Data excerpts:
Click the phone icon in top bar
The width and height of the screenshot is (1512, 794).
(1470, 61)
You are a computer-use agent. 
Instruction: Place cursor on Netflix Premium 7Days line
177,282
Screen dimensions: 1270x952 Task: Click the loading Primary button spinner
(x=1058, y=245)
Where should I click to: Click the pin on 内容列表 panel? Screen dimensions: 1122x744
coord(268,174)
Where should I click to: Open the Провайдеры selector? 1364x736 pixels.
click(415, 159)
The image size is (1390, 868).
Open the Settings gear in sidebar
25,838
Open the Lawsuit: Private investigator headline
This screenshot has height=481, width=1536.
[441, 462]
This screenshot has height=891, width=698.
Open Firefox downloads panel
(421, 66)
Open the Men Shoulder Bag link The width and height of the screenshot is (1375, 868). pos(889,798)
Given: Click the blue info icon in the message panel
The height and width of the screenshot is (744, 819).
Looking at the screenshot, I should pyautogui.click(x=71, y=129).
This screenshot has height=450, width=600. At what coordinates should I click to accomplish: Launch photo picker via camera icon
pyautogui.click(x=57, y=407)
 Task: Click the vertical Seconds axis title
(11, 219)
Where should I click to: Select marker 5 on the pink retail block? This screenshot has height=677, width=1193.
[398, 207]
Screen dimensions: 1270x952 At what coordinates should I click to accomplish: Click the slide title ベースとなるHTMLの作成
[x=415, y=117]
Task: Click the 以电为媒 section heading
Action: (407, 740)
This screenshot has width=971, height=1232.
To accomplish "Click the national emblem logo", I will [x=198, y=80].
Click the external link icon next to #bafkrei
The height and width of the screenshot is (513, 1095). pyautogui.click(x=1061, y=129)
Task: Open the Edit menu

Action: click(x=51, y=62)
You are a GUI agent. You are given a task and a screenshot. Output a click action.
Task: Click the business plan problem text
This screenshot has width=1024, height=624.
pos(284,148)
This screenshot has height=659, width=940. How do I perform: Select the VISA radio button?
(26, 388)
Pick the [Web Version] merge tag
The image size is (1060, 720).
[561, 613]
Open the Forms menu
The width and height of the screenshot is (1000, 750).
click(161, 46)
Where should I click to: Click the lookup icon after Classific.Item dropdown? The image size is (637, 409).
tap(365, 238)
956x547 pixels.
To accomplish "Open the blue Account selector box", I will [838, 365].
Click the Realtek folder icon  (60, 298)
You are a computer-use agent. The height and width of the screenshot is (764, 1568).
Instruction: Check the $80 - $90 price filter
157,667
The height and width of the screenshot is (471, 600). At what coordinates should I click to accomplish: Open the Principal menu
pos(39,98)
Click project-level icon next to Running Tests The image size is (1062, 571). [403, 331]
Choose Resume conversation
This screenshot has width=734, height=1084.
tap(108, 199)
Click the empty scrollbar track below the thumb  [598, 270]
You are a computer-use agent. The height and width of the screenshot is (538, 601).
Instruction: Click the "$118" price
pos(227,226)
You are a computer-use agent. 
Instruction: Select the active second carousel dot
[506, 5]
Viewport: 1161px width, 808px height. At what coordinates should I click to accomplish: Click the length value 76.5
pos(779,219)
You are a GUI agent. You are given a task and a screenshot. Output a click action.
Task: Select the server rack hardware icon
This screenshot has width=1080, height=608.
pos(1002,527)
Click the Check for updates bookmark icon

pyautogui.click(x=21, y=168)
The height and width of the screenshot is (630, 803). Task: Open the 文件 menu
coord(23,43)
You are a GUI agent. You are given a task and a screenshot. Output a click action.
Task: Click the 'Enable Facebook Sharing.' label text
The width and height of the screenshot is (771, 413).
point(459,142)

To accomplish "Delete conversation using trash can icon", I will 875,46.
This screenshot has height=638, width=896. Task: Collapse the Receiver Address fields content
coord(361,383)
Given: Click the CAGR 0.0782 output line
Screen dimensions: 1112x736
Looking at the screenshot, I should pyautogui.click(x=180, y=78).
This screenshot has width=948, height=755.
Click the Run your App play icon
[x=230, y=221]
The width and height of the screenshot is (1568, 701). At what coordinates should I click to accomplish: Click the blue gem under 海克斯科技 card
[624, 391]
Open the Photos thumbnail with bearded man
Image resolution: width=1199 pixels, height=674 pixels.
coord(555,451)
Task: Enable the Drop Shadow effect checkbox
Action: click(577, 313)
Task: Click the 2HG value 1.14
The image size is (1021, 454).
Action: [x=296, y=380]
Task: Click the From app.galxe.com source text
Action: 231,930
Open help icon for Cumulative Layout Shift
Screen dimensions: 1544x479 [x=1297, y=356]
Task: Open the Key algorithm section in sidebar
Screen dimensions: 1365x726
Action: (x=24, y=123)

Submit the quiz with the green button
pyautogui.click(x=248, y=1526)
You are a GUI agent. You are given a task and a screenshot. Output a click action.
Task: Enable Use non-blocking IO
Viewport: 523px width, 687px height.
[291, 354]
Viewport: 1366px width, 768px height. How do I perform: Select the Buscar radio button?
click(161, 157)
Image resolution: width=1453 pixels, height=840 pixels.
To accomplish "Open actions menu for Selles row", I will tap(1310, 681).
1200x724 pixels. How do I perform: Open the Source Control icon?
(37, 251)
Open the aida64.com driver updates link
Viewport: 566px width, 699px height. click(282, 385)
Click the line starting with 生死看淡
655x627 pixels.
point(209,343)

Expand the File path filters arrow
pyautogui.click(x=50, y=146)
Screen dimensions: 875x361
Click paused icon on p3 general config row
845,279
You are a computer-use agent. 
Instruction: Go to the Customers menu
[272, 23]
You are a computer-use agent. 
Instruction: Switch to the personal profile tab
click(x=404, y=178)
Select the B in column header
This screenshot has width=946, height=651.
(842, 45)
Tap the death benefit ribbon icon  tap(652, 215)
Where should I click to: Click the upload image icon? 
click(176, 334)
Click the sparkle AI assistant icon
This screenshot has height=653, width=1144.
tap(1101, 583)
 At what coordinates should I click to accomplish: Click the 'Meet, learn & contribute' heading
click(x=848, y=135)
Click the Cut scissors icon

Brief:
The full set of records is to be written out once more, word for word.

Answer box:
Click the phone icon in top bar
The width and height of the screenshot is (1512, 794).
(1470, 61)
You are a computer-use agent. 
Instruction: Place cursor on Netflix Premium 7Days line
177,282
Screen dimensions: 1270x952 Task: Click the loading Primary button spinner
(x=1058, y=245)
Where should I click to: Click the pin on 内容列表 panel? Screen dimensions: 1122x744
coord(268,174)
Where should I click to: Open the Провайдеры selector? 1364x736 pixels.
click(415, 159)
The image size is (1390, 868).
Open the Settings gear in sidebar
25,838
Open the Lawsuit: Private investigator headline
This screenshot has height=481, width=1536.
[441, 462]
This screenshot has height=891, width=698.
Open Firefox downloads panel
(421, 66)
Open the Men Shoulder Bag link The width and height of the screenshot is (1375, 868). pos(889,798)
Given: Click the blue info icon in the message panel
The height and width of the screenshot is (744, 819).
Looking at the screenshot, I should pyautogui.click(x=71, y=129).
This screenshot has height=450, width=600. At what coordinates should I click to accomplish: Launch photo picker via camera icon
pyautogui.click(x=57, y=407)
 Task: Click the vertical Seconds axis title
(11, 219)
Where should I click to: Select marker 5 on the pink retail block? This screenshot has height=677, width=1193.
[398, 207]
Screen dimensions: 1270x952 At what coordinates should I click to accomplish: Click the slide title ベースとなるHTMLの作成
[x=415, y=117]
Task: Click the 以电为媒 section heading
Action: (407, 740)
This screenshot has width=971, height=1232.
To accomplish "Click the national emblem logo", I will [x=198, y=80].
Click the external link icon next to #bafkrei
The height and width of the screenshot is (513, 1095). pyautogui.click(x=1061, y=129)
Task: Open the Edit menu

Action: click(x=51, y=62)
You are a GUI agent. You are given a task and a screenshot. Output a click action.
Task: Click the business plan problem text
This screenshot has width=1024, height=624.
pos(284,148)
This screenshot has height=659, width=940. How do I perform: Select the VISA radio button?
(26, 388)
Pick the [Web Version] merge tag
The image size is (1060, 720).
[561, 613]
Open the Forms menu
The width and height of the screenshot is (1000, 750).
click(161, 46)
Where should I click to: Click the lookup icon after Classific.Item dropdown? The image size is (637, 409).
tap(365, 238)
956x547 pixels.
To accomplish "Open the blue Account selector box", I will [838, 365].
Click the Realtek folder icon  (60, 298)
You are a computer-use agent. The height and width of the screenshot is (764, 1568).
Instruction: Check the $80 - $90 price filter
157,667
The height and width of the screenshot is (471, 600). At what coordinates should I click to accomplish: Open the Principal menu
pos(39,98)
Click project-level icon next to Running Tests The image size is (1062, 571). [403, 331]
Choose Resume conversation
This screenshot has width=734, height=1084.
tap(108, 199)
Click the empty scrollbar track below the thumb  [598, 270]
You are a computer-use agent. The height and width of the screenshot is (538, 601).
Instruction: Click the "$118" price
pos(227,226)
You are a computer-use agent. 
Instruction: Select the active second carousel dot
[506, 5]
Viewport: 1161px width, 808px height. At what coordinates should I click to accomplish: Click the length value 76.5
pos(779,219)
You are a GUI agent. You are given a task and a screenshot. Output a click action.
Task: Select the server rack hardware icon
This screenshot has width=1080, height=608.
pos(1002,527)
Click the Check for updates bookmark icon

pyautogui.click(x=21, y=168)
The height and width of the screenshot is (630, 803). Task: Open the 文件 menu
coord(23,43)
You are a GUI agent. You are given a task and a screenshot. Output a click action.
Task: Click the 'Enable Facebook Sharing.' label text
The width and height of the screenshot is (771, 413).
point(459,142)

To accomplish "Delete conversation using trash can icon", I will 875,46.
This screenshot has height=638, width=896. Task: Collapse the Receiver Address fields content
coord(361,383)
Given: Click the CAGR 0.0782 output line
Screen dimensions: 1112x736
Looking at the screenshot, I should pyautogui.click(x=180, y=78).
This screenshot has width=948, height=755.
Click the Run your App play icon
[x=230, y=221]
The width and height of the screenshot is (1568, 701). At what coordinates should I click to accomplish: Click the blue gem under 海克斯科技 card
[624, 391]
Open the Photos thumbnail with bearded man
Image resolution: width=1199 pixels, height=674 pixels.
coord(555,451)
Task: Enable the Drop Shadow effect checkbox
Action: click(577, 313)
Task: Click the 2HG value 1.14
The image size is (1021, 454).
Action: [x=296, y=380]
Task: Click the From app.galxe.com source text
Action: 231,930
Open help icon for Cumulative Layout Shift
Screen dimensions: 1544x479 [x=1297, y=356]
Task: Open the Key algorithm section in sidebar
Screen dimensions: 1365x726
Action: (x=24, y=123)

Submit the quiz with the green button
pyautogui.click(x=248, y=1526)
You are a GUI agent. You are given a task and a screenshot. Output a click action.
Task: Enable Use non-blocking IO
Viewport: 523px width, 687px height.
[291, 354]
Viewport: 1366px width, 768px height. How do I perform: Select the Buscar radio button?
click(161, 157)
Image resolution: width=1453 pixels, height=840 pixels.
To accomplish "Open actions menu for Selles row", I will tap(1310, 681).
1200x724 pixels. How do I perform: Open the Source Control icon?
(37, 251)
Open the aida64.com driver updates link
Viewport: 566px width, 699px height. click(282, 385)
Click the line starting with 生死看淡
655x627 pixels.
point(209,343)

Expand the File path filters arrow
pyautogui.click(x=50, y=146)
Screen dimensions: 875x361
Click paused icon on p3 general config row
845,279
You are a computer-use agent. 
Instruction: Go to the Customers menu
[272, 23]
You are a computer-use agent. 
Instruction: Switch to the personal profile tab
click(x=404, y=178)
Select the B in column header
This screenshot has width=946, height=651.
(842, 45)
Tap the death benefit ribbon icon  tap(652, 215)
Where should I click to: Click the upload image icon? 
click(176, 334)
Click the sparkle AI assistant icon
This screenshot has height=653, width=1144.
tap(1101, 583)
 At what coordinates should I click to accomplish: Click the 'Meet, learn & contribute' heading
click(x=848, y=135)
Click the Cut scissors icon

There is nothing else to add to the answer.